- Born: Onoforio Spencer Jeffrey Bruno January 1, 1994 (age 32) Los Gatos, California, U.S.
- Origin: San Francisco, California, U.S.
- Genres: Progressive house, techno, deep house
- Occupations: DJ, record producer
- Years active: 2014–present
- Labels: Anjunabeats; Anjunadeep; Bedrock; diviine; Factory 93; Global Underground; Higher Ground; Mau5trap; PRMD;
- Website: www.spencerbrown.live

= Spencer Brown (musician) =

American DJ

Onofrio Spencer Jeffrey Bruno, professionally known as Spencer Brown, is an American electronic dance music artist, producer, and DJ. He has released three continuous mix albums, 'Illusion of Perfection' (2018), 'Stream of Consciousness' (2020), and 'Equanimity" (2023) and has charted at the top of the Beatport charts for progressive house, house, techno, trance, and deep house.

He is known for his collaborations with John Digweed, deadmau5, and Above & Beyond.

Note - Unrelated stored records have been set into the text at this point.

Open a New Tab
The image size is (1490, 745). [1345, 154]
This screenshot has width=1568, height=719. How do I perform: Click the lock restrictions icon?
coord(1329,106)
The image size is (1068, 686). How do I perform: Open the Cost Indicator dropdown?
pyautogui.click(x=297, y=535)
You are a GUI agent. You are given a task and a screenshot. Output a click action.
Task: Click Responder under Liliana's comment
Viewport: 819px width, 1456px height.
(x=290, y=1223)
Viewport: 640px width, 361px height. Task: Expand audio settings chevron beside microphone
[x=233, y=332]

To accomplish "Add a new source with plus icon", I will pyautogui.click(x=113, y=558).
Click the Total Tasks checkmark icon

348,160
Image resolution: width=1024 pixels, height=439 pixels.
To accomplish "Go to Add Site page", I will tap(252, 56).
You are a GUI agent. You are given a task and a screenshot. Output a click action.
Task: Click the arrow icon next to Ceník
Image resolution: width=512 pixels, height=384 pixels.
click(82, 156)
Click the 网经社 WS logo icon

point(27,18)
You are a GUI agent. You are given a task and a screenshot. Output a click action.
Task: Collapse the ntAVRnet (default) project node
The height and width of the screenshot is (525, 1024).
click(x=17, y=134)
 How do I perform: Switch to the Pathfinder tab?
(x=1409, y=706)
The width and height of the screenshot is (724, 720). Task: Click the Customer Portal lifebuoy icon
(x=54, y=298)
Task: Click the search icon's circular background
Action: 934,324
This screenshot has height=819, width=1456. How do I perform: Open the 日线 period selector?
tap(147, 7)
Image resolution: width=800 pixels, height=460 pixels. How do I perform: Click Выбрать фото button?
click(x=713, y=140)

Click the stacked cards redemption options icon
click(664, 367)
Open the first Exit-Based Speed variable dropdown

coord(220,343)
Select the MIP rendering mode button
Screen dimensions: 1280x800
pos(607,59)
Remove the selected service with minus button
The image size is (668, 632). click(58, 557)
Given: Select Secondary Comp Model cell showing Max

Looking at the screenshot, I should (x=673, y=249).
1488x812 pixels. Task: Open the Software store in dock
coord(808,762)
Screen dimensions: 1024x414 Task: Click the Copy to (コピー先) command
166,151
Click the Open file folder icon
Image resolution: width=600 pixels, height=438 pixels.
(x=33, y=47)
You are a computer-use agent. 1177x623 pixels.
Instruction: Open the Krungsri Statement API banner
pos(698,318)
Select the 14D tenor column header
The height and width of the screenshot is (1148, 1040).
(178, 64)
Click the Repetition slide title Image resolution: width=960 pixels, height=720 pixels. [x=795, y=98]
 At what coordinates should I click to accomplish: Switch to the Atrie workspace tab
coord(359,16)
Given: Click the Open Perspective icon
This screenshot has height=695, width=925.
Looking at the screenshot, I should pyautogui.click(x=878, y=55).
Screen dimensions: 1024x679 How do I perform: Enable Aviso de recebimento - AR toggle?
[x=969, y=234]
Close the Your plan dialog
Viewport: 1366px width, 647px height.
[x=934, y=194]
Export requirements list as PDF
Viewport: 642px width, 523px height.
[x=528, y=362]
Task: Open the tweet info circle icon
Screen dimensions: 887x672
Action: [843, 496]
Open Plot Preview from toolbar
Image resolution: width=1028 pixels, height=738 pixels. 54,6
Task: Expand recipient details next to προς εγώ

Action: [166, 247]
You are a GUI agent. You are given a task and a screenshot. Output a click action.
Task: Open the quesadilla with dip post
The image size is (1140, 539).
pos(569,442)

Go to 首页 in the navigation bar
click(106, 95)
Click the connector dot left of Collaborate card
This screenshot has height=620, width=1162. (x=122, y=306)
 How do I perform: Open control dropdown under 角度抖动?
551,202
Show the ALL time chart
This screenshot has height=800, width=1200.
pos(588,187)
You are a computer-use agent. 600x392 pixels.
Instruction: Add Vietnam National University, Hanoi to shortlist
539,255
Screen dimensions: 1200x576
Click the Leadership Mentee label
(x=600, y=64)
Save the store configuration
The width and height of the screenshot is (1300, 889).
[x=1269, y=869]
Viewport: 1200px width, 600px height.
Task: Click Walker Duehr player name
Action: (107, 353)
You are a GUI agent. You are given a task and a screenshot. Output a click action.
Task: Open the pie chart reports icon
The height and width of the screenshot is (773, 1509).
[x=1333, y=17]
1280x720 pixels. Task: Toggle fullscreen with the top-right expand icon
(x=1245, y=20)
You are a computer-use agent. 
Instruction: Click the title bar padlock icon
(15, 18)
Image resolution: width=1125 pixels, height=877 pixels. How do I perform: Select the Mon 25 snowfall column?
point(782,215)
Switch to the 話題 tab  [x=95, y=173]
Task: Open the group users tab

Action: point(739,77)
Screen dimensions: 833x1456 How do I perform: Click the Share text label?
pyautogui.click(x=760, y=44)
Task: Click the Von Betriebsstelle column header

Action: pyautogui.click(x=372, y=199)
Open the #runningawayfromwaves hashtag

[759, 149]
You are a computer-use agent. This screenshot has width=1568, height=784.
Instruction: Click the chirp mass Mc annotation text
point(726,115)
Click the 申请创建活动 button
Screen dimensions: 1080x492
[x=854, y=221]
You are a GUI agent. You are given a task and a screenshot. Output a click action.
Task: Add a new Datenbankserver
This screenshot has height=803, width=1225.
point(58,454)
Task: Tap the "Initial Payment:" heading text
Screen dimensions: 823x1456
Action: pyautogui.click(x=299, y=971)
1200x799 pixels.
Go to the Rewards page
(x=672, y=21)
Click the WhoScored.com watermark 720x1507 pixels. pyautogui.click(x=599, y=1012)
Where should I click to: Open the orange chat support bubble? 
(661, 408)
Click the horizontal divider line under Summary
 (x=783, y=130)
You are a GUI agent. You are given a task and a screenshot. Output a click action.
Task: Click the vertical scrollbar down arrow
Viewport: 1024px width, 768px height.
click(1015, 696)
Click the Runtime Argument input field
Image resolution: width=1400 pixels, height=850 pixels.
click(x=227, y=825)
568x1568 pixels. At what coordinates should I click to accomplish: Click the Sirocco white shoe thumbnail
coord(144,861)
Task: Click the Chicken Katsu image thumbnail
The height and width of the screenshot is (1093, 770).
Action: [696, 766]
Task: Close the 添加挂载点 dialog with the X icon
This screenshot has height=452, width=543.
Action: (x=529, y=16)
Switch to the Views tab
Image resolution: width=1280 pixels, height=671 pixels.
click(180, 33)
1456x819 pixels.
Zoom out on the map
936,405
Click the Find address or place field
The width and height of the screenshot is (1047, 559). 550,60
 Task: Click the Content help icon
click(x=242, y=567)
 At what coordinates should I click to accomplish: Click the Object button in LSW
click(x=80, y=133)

==Early life and education==
Brown was born in Los Gatos, CA. Around age 12, he started DJing and producing his own music, motivated by his dislike of the music selection at school parties. He then moved to Dallas, TX, where he formed a band with future author Max Marshall. He graduated with distinction in 2016 in Electrical & Computer Engineering with a minor in Computer Science from Duke University⁣ – ⁣Pratt School of Engineering, where he wrote his thesis on omnidirectional speakers.

==Career==
Brown got his first break when Avicii signed him to his label for his "Chalice EP" on LE7ELS in 2014. He made his live debut opening for Avicii at the Hollywood Bowl in 2013. Thereafter, he toured North America, opening for Avicii's True Tour. After graduating from Duke University, his career picked up pace, when he continued touring and releasing music with world-known DJs like Above & Beyond and deadmau5. In a few years, Brown saw support from some of dance music's biggest international acts, including Calvin Harris, Armin van Buuren, Avicii, Sasha, FISHER, and Pete Tong.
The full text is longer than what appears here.